- Given task 1 -
Copy out the records, starting with the line that contains "You are a computer-use agent. Image" and continuing through the end of the records. Leave the pictures out of your copy.

US policy was already the wild card impacting yield curves at the beginning of 2026, and with the action taken by the US and Israel against Iran, and the resulting fall out, this has only intensified, he says.

“The long end of the yield curve has been responding more to policy than it has to fundamentals in recent times.

“In this environment, unconstrained global fixed income strategies offer investors the flexibility to respond to shocks. The benchmark-agnostic nature of the strategy means it can take advantage of market dispersion through a process focused on return outcomes and active risk management, rather than on more narrowly defined benchmark-relative performance.

“Recent market repricing has provided this strategy with the opportunity to recalibrate exposures across interest rates, credit, and currencies to the benefit of investors. The swift repricing from rate cuts to rate hikes across developed and developing markets allows for more duration to be added to the strategy.

- Data provided -
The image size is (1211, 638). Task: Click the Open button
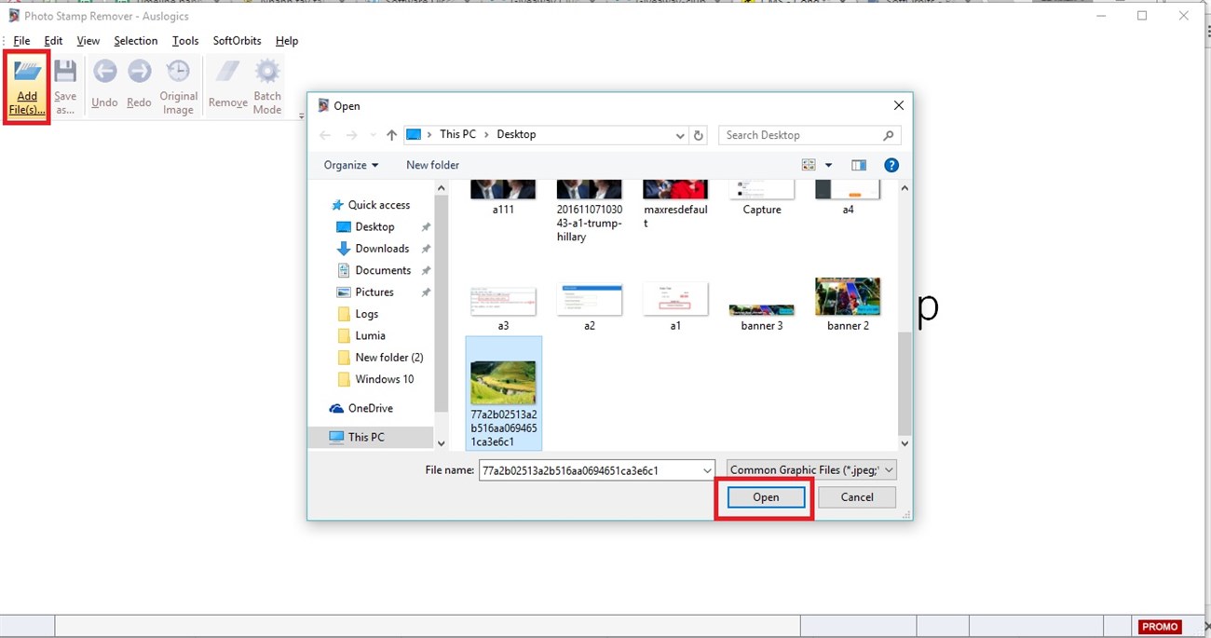point(765,497)
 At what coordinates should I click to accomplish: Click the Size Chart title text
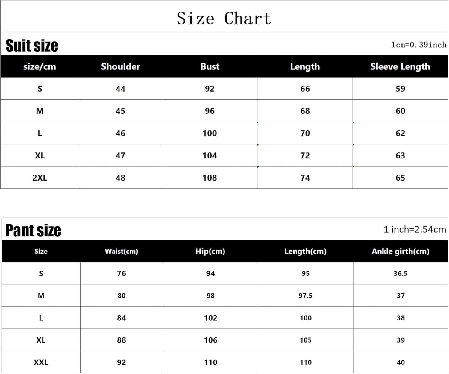[224, 19]
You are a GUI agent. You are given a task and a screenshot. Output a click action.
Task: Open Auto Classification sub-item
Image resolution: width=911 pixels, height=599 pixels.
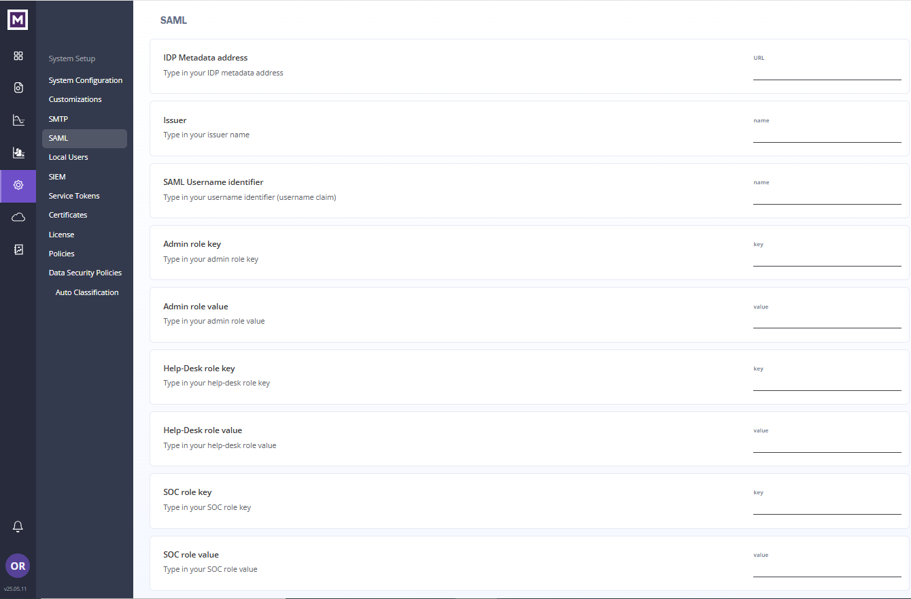(x=87, y=292)
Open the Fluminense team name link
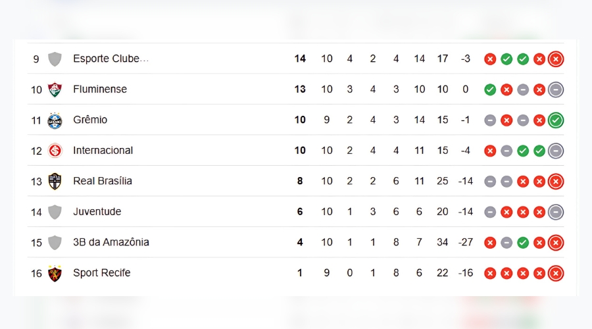 pyautogui.click(x=100, y=89)
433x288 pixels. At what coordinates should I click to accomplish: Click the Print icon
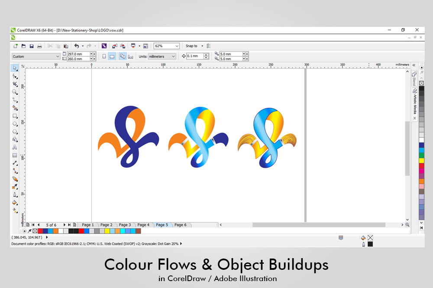39,46
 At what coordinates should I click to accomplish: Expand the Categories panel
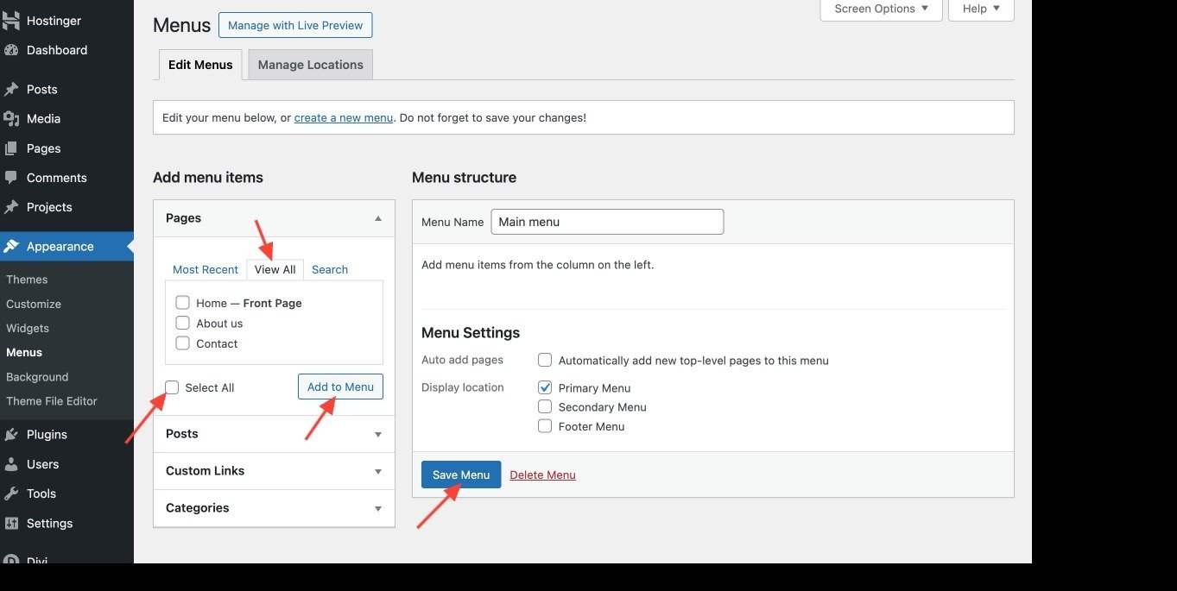(197, 508)
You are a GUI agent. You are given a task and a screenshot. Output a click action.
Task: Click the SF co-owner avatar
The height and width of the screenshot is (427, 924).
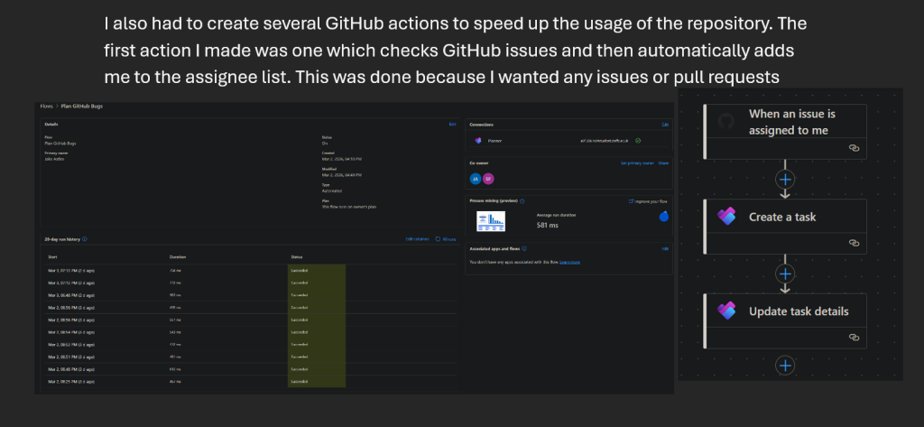pos(488,179)
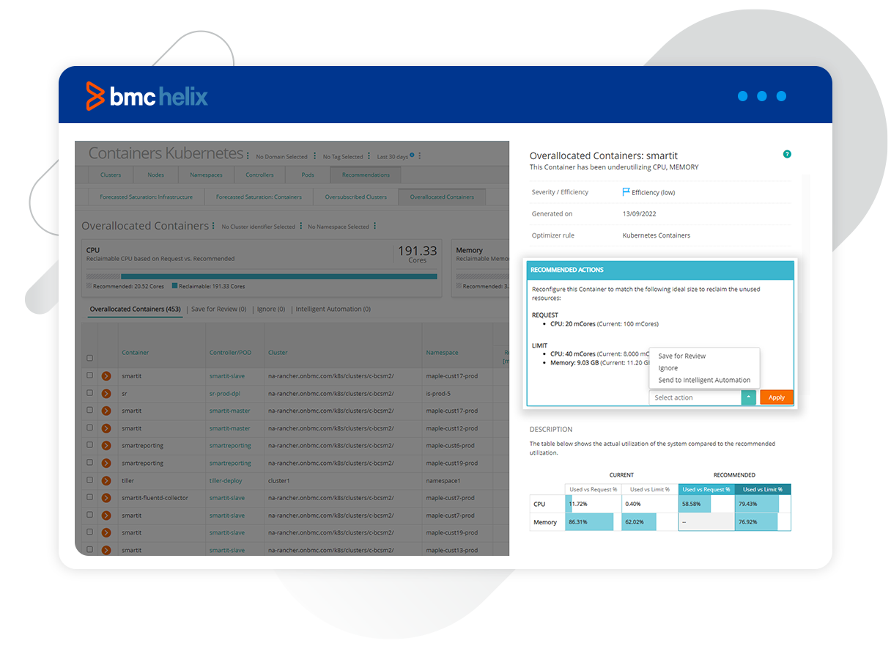The image size is (891, 660).
Task: Click the rightmost blue dot in the header
Action: pos(781,96)
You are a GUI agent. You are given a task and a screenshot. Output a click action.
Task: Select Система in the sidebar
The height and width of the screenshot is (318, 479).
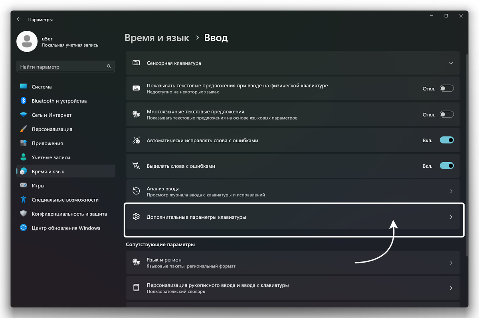point(42,87)
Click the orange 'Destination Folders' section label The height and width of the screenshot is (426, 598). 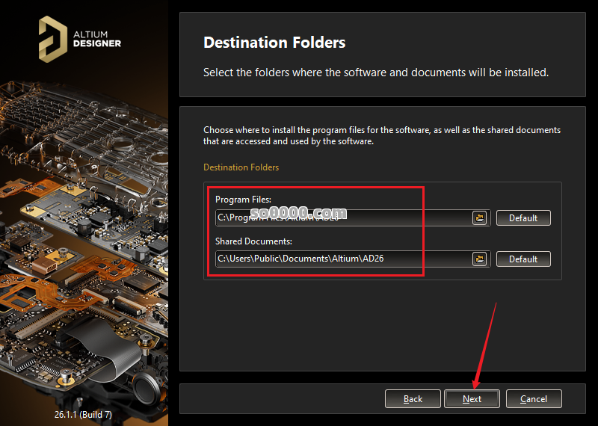[241, 167]
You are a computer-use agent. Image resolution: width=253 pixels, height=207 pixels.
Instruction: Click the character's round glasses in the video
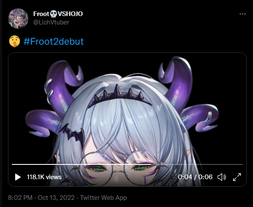[119, 168]
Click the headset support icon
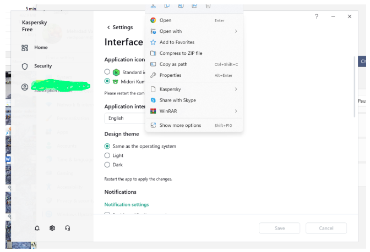370x252 pixels. [67, 228]
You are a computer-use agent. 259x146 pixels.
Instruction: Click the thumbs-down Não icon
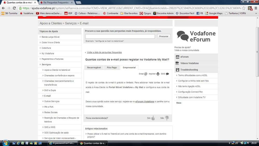167,118
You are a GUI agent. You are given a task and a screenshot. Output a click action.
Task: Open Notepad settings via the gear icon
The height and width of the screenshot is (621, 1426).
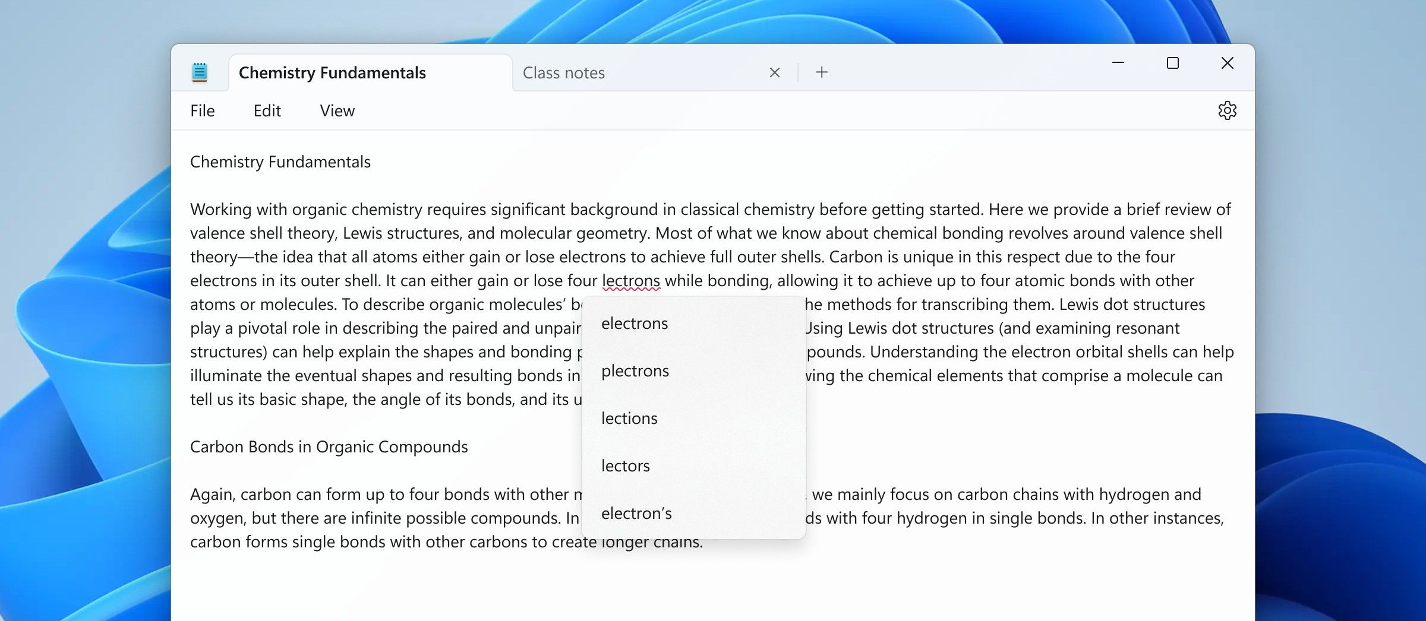tap(1229, 110)
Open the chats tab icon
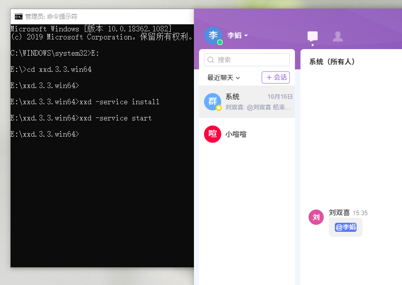This screenshot has width=402, height=285. (x=313, y=36)
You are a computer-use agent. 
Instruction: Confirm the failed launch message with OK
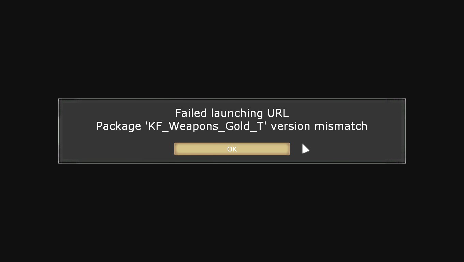click(x=232, y=149)
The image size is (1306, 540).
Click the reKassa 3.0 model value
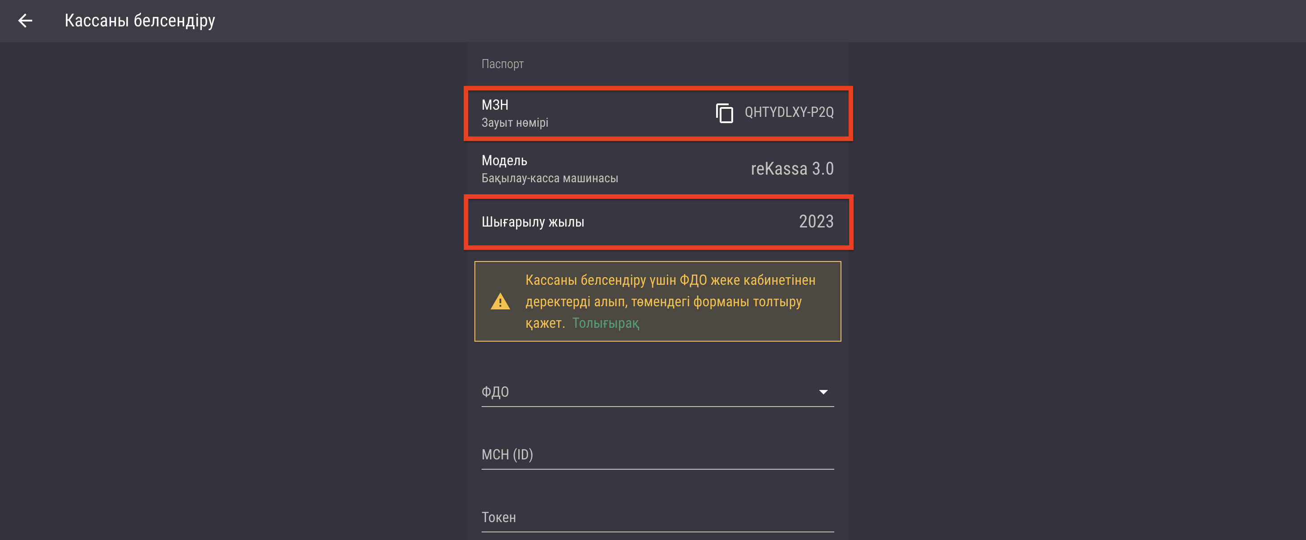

- Given task 2 -
Decide whether each statement agrees with the excerpt on fixed income strategies. Answer yes or no, and quote the words that settle it. (a) Recently, the long end of the yield curve has responded more to fundamentals than to policy. (b) The strategy is described as benchmark-agnostic. (c) The swift repricing allows more duration to be added to the strategy.

- Task output 1 -
You are a computer-use agent. Image resolution: width=253 pixels, height=207 pixels.
Instruction: Click the character's round glasses in the video
[119, 168]
Click the headset support icon
370x252 pixels. [67, 228]
You are a computer-use agent. 259x146 pixels.
Instruction: Click the thumbs-down Não icon
167,118
You are a GUI agent. You are given a task and a screenshot. Output a click action.
Task: Open Notepad settings via the gear icon
The height and width of the screenshot is (621, 1426).
tap(1229, 110)
Open the chats tab icon
This screenshot has width=402, height=285. (x=313, y=36)
You are a computer-use agent. 
Instruction: Confirm the failed launch message with OK
click(x=232, y=149)
The image size is (1306, 540).
Click the reKassa 3.0 model value

- Task output 2 -
(a) No: "The long end of the yield curve has been responding more to policy than it has to fundamentals in recent times."
(b) Yes: "The benchmark-agnostic nature of the strategy"
(c) Yes: "allows for more duration to be added to the strategy."